You are reading the headline as if it was a comment. If it were a comment, yes the quotes make it almost seem sarcastic. But news headlines traditionally have different grammar rules and here it means it's a quote.

You can argue that the traditions are stupid but within the context of journalism, nothing is wrong with the headline

[–] gaybriel_fr_br@jlai.lu 1 points 12 hours ago (1 children)

I guess I am, but it does read as sarcastic and discrediting to me. You don't see quotation marks when journalists write about employees "quiet quitting" for example, so it does seem one-sided to protect the corporations.

[–] glimse@lemmy.world 2 points 12 hours ago (1 children)

I think you would see that if the headline was directly quoting a CEO. Like

CEO of Nestle Blames "Quiet Quitting", Calls For Mandatory RTO

[–] gaybriel_fr_br@jlai.lu 1 points 12 hours ago (1 children)

But you therefore admit any company can make any statement and if it doesn't go through the CEO it will omit the quotation marks..?

Because that's my gripe about all this, companies are given the benefit of the doubt.

[–] glimse@lemmy.world 2 points 11 hours ago (1 children)

No? That's not what I'm saying. The position of the quotee doesn't matter at all. Example:

Denmark summons US diplomat over Greenland ‘influence’ attempts

[–] gaybriel_fr_br@jlai.lu 1 points 11 hours ago

That article headline has exactly one claim, the 'influence' claim.

Yet there are two within the one we're talking about:

"DOGE uploaded live copy of Social Security database"

And

"Vulnerable"

Yet only the latter is in quotation marks. Selective quotation seems intentional and meant to disparage the message being spread here.

→ Data entries
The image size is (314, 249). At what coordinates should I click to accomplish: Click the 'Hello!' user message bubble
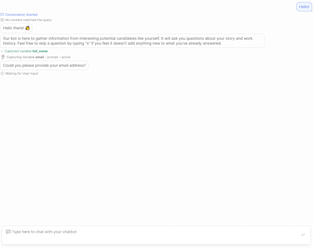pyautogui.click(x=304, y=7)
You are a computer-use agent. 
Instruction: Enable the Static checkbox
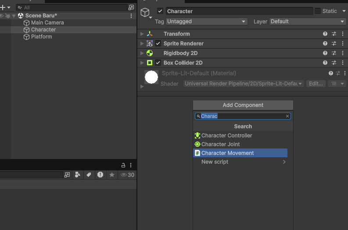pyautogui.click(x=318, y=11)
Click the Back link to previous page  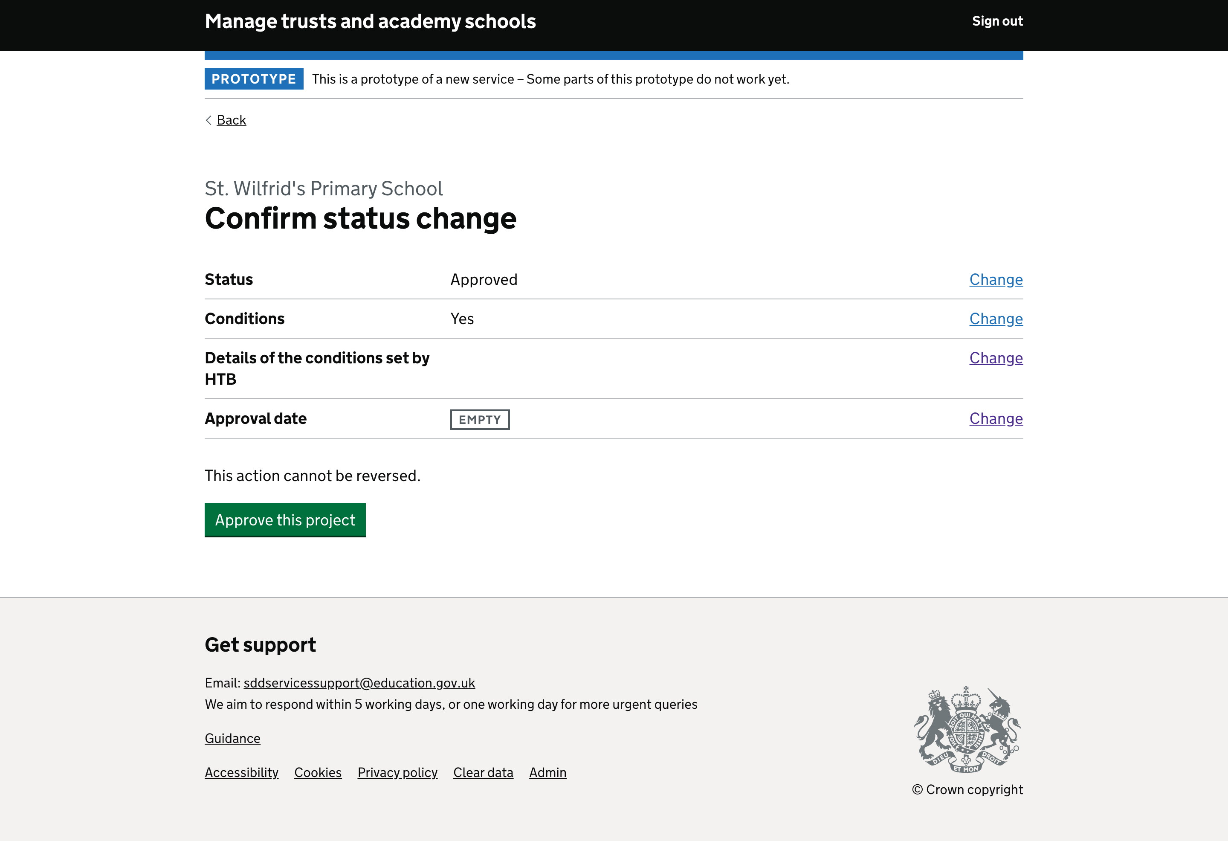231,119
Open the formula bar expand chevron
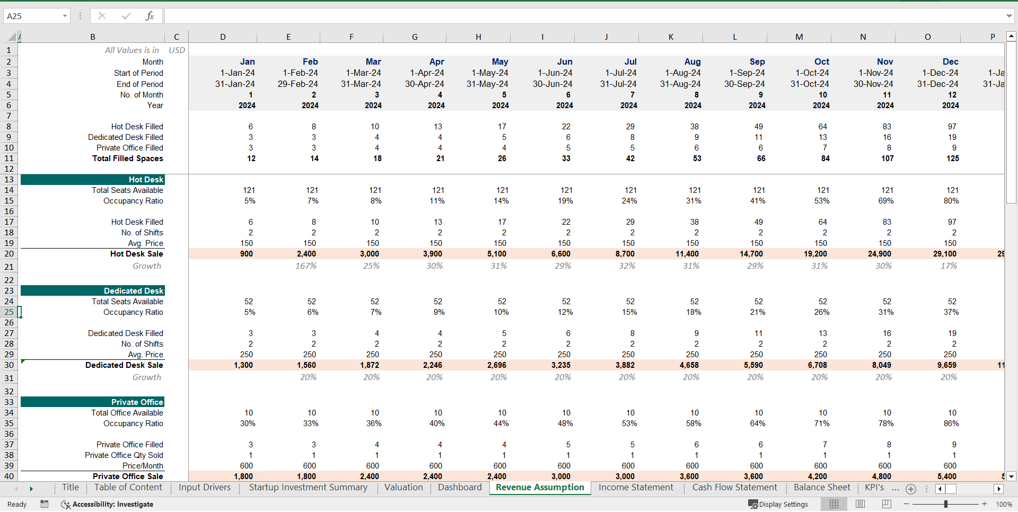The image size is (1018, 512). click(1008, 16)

→ Goal A
Answer these questions from the comment thread about headline quotation marks:
(i) In the example headline about the CEO of Nestle, what does the CEO call for?
(ii) Which country summons a US diplomat in the headline given as an example?
(iii) According to the last comment, which single word of the headline under discussion is in quotation marks?
→ Goal B
Retype the passage of the comment thread starting at "I guess I am, but" and ending at "the quotation marks..?".
Rely solely on the comment thread and not on the records.

→ Correct response A
(i) Mandatory RTO.
(ii) Denmark.
(iii) "Vulnerable".

→ Correct response B
I guess I am, but it does read as sarcastic and discrediting to me. You don't see quotation marks when journalists write about employees "quiet quitting" for example, so it does seem one-sided to protect the corporations.

[–] glimse@lemmy.world 2 points 12 hours ago (1 children)

I think you would see that if the headline was directly quoting a CEO. Like

CEO of Nestle Blames "Quiet Quitting", Calls For Mandatory RTO

[–] gaybriel_fr_br@jlai.lu 1 points 12 hours ago (1 children)

But you therefore admit any company can make any statement and if it doesn't go through the CEO it will omit the quotation marks..?